Begin EXCERPTED RECORDS
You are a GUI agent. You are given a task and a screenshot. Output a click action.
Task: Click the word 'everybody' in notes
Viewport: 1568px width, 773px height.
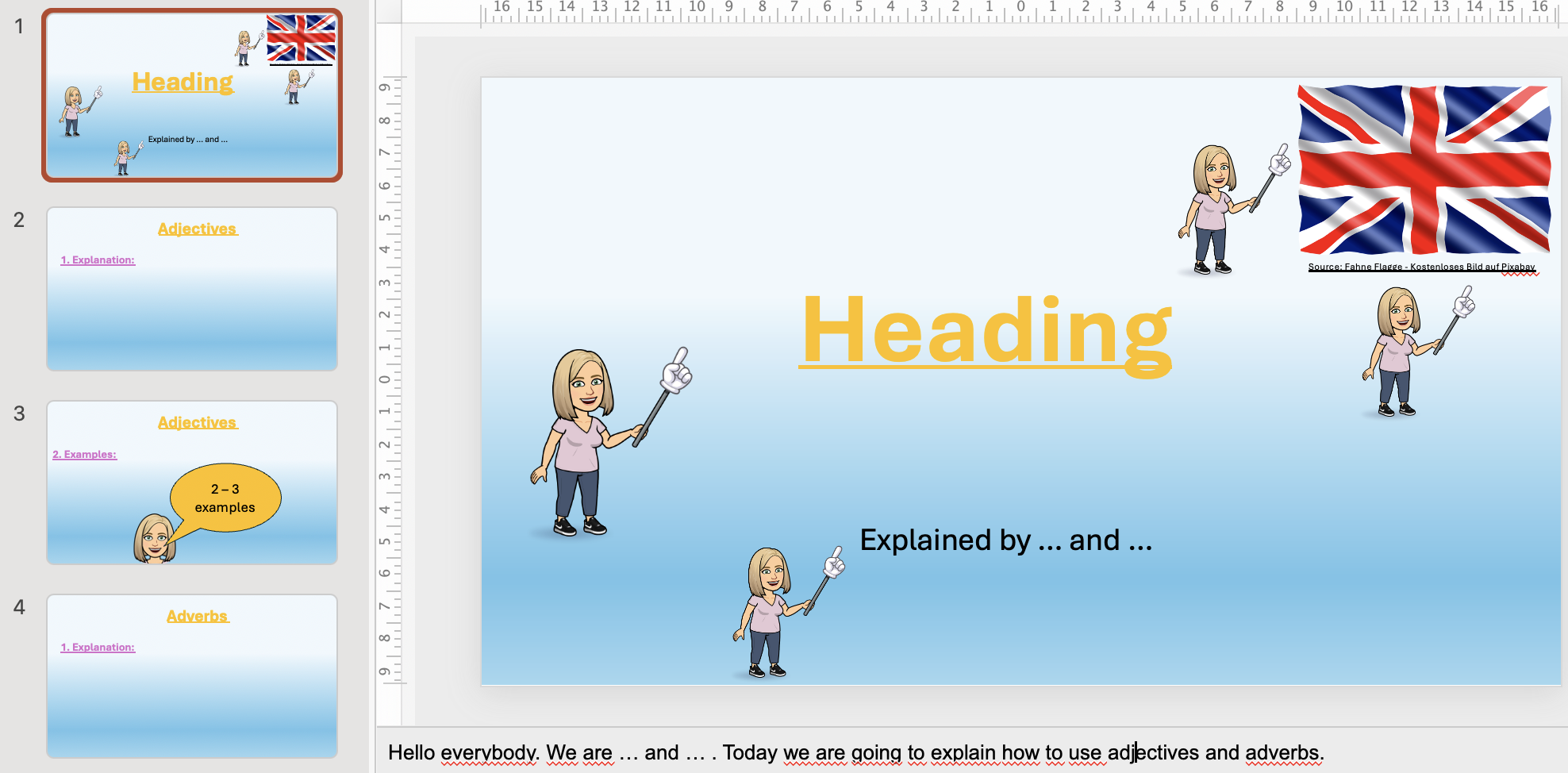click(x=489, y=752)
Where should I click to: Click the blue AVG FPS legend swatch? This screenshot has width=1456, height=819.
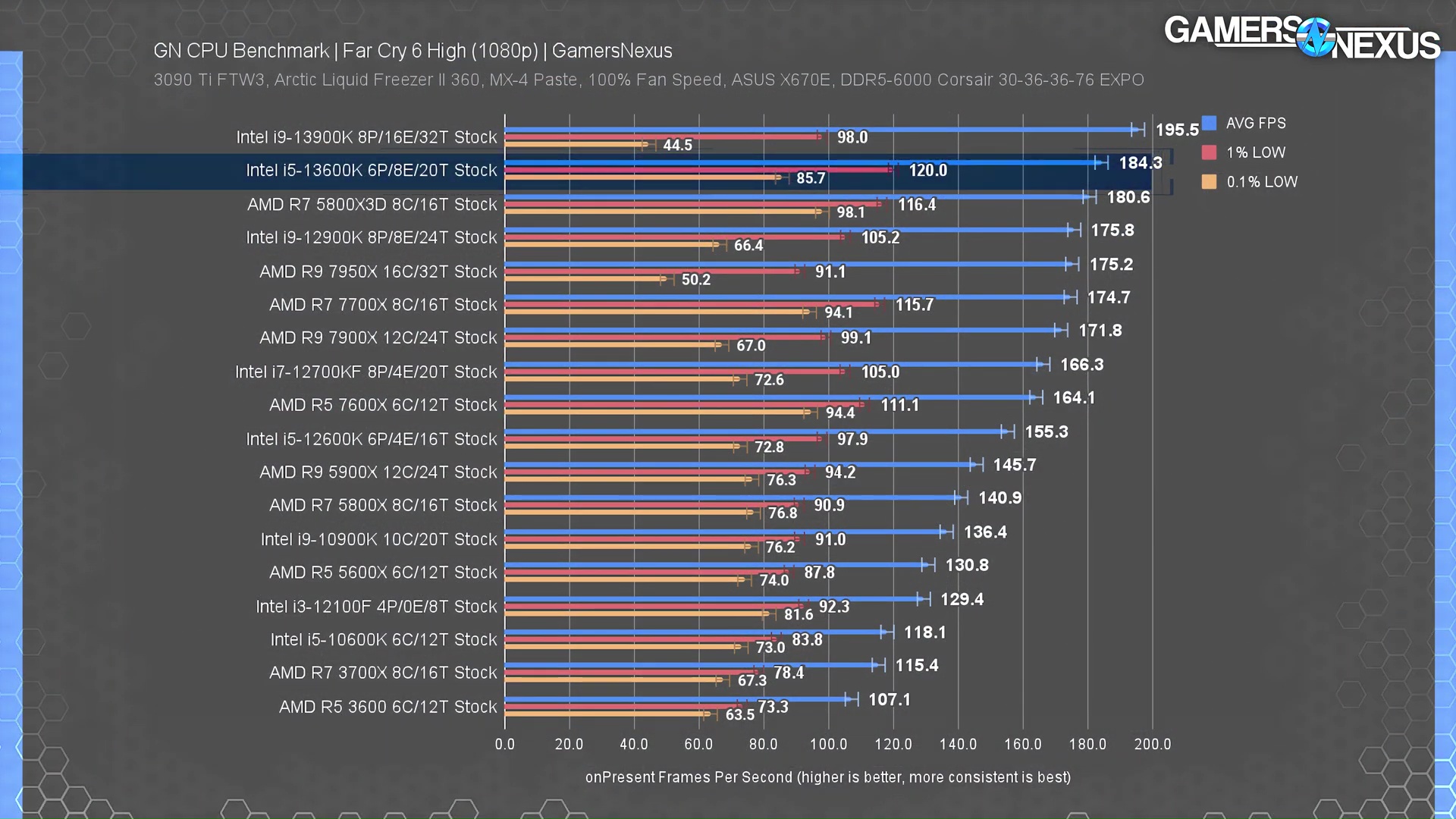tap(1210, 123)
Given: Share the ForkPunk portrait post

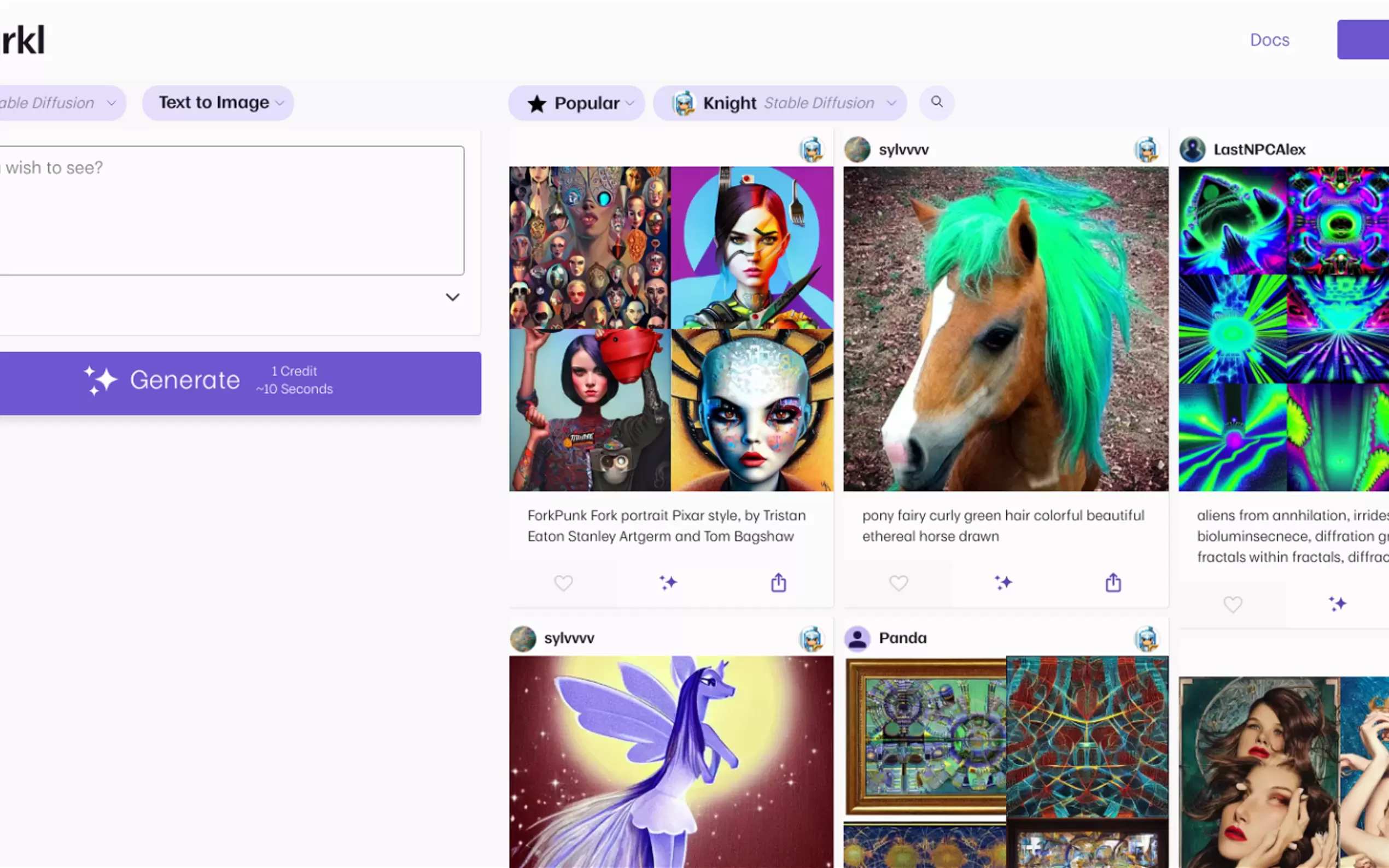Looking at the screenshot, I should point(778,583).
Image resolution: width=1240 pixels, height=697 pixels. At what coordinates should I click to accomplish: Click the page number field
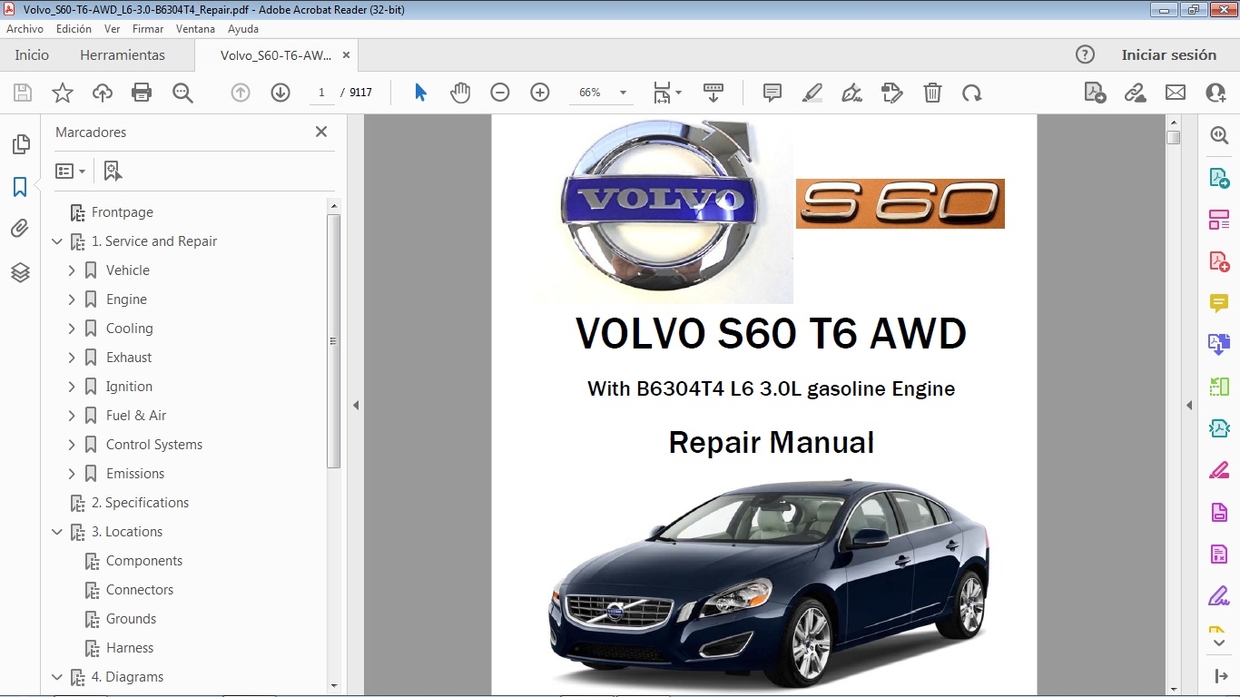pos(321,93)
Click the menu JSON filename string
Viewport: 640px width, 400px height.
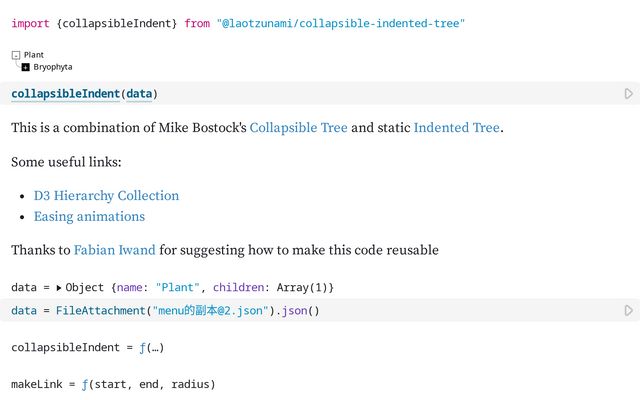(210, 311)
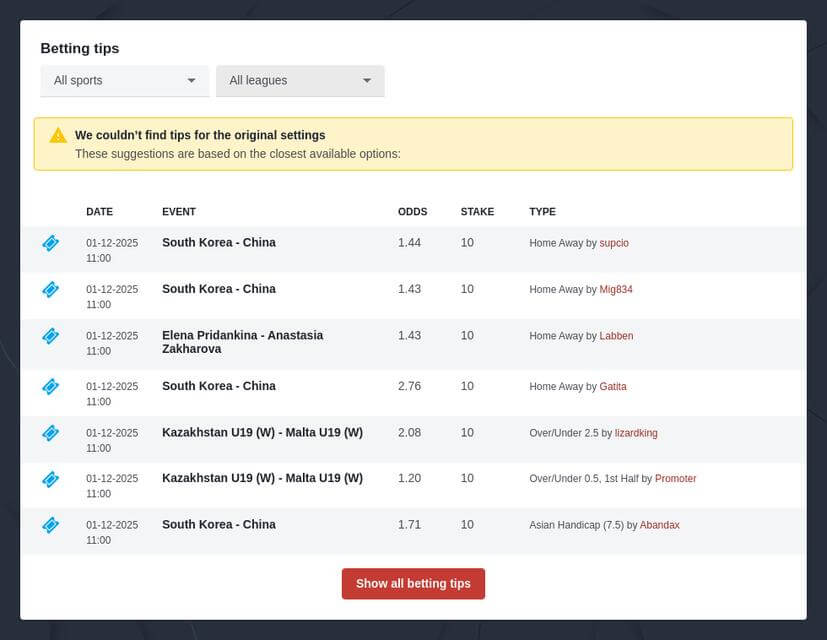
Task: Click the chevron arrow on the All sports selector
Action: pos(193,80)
End EXCERPTED RECORDS
_INSTRUCTIONS FOR THE TASK_:
Starting at the line that contains "Given: Share the ForkPunk portrait post" and continuing through the end of the listing, write out those lines again, substituting "page number input" for "page number field" and changing nothing else. Omit the pictures.

_SOLUTION BELOW_:
Given: Share the ForkPunk portrait post

Looking at the screenshot, I should point(778,583).
Image resolution: width=1240 pixels, height=697 pixels. At what coordinates should I click to accomplish: Click the page number input
pos(321,93)
Click the menu JSON filename string
Viewport: 640px width, 400px height.
(210, 311)
Task: Click the chevron arrow on the All sports selector
Action: pos(193,80)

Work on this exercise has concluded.